- _Problem_: In the data below, find every line with the string "button" and pull it out.

Items listed in a dataset:
________________________________________

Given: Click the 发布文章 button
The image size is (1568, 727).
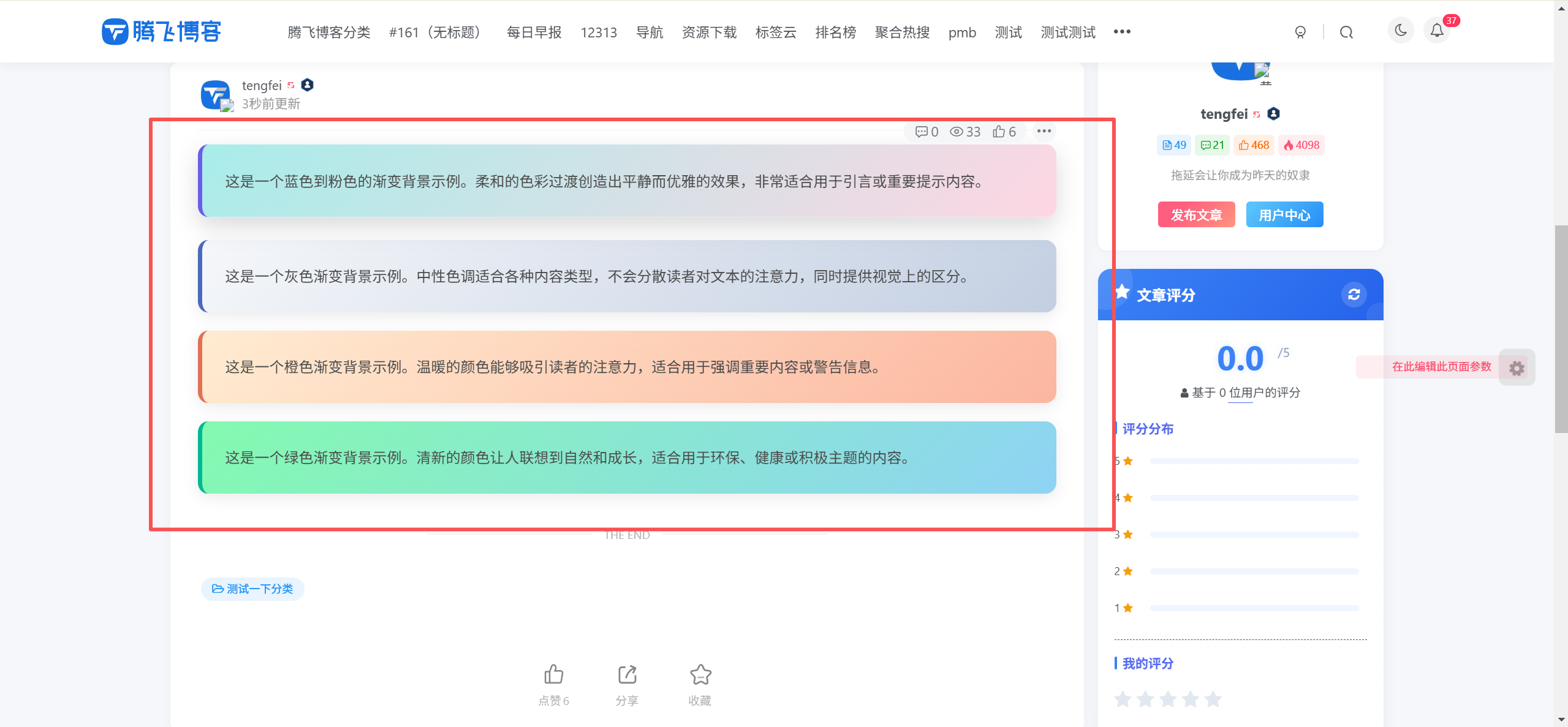Looking at the screenshot, I should click(1196, 215).
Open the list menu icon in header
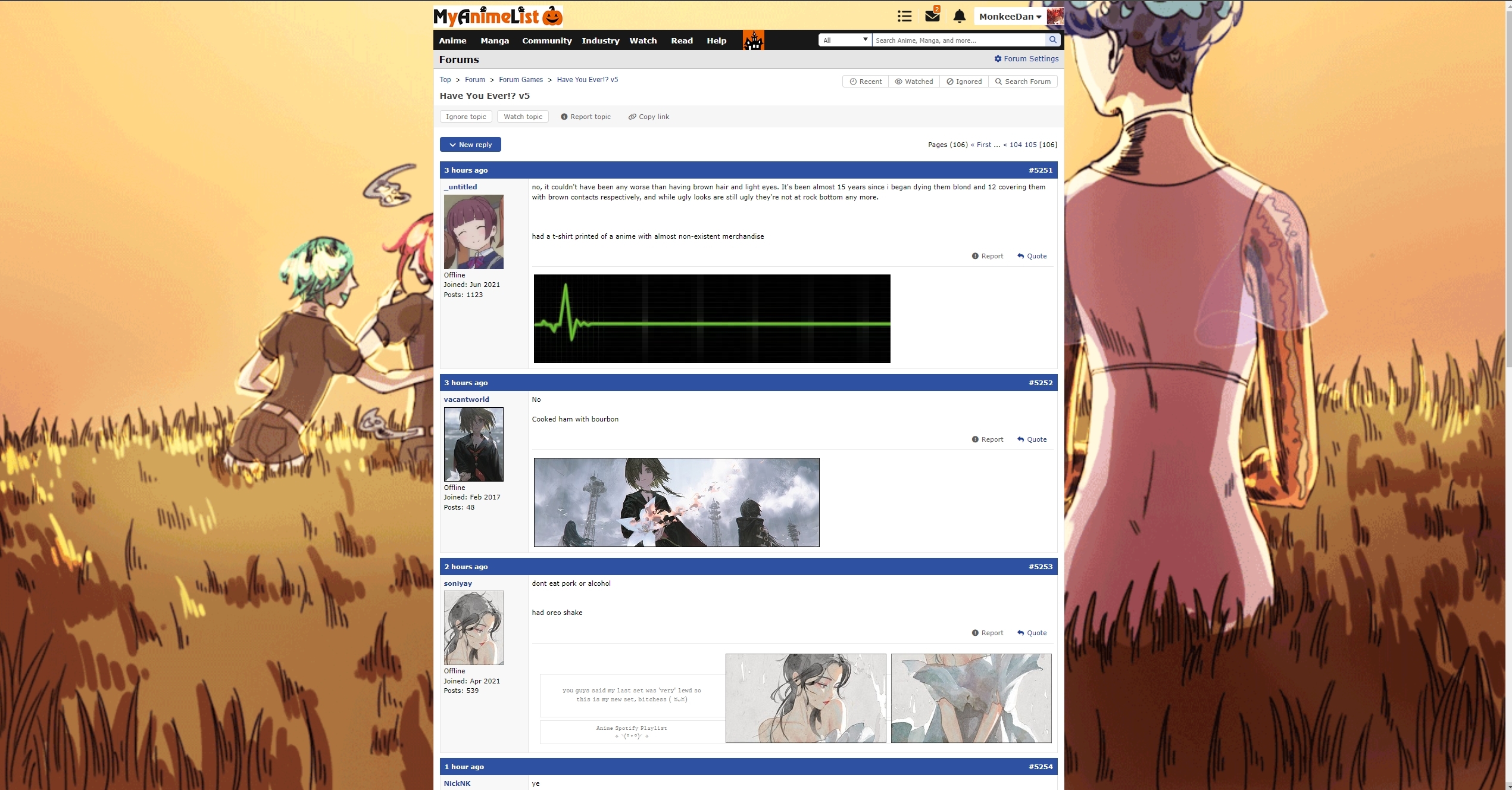This screenshot has width=1512, height=790. pos(904,16)
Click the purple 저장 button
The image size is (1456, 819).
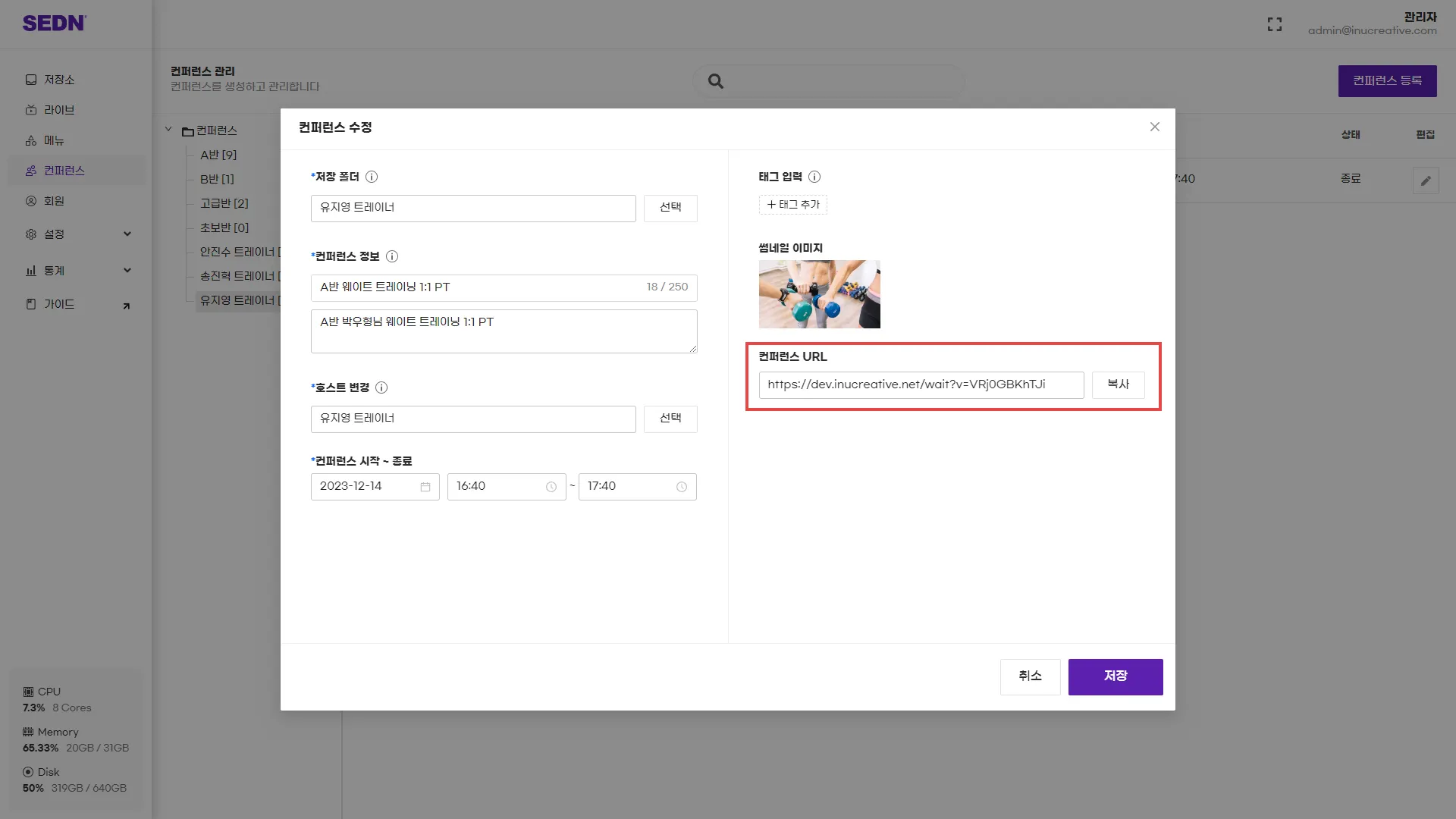[1116, 676]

________________________________________

- _Written answer_:
Given: Click the 发布文章 button
Click the purple 저장 button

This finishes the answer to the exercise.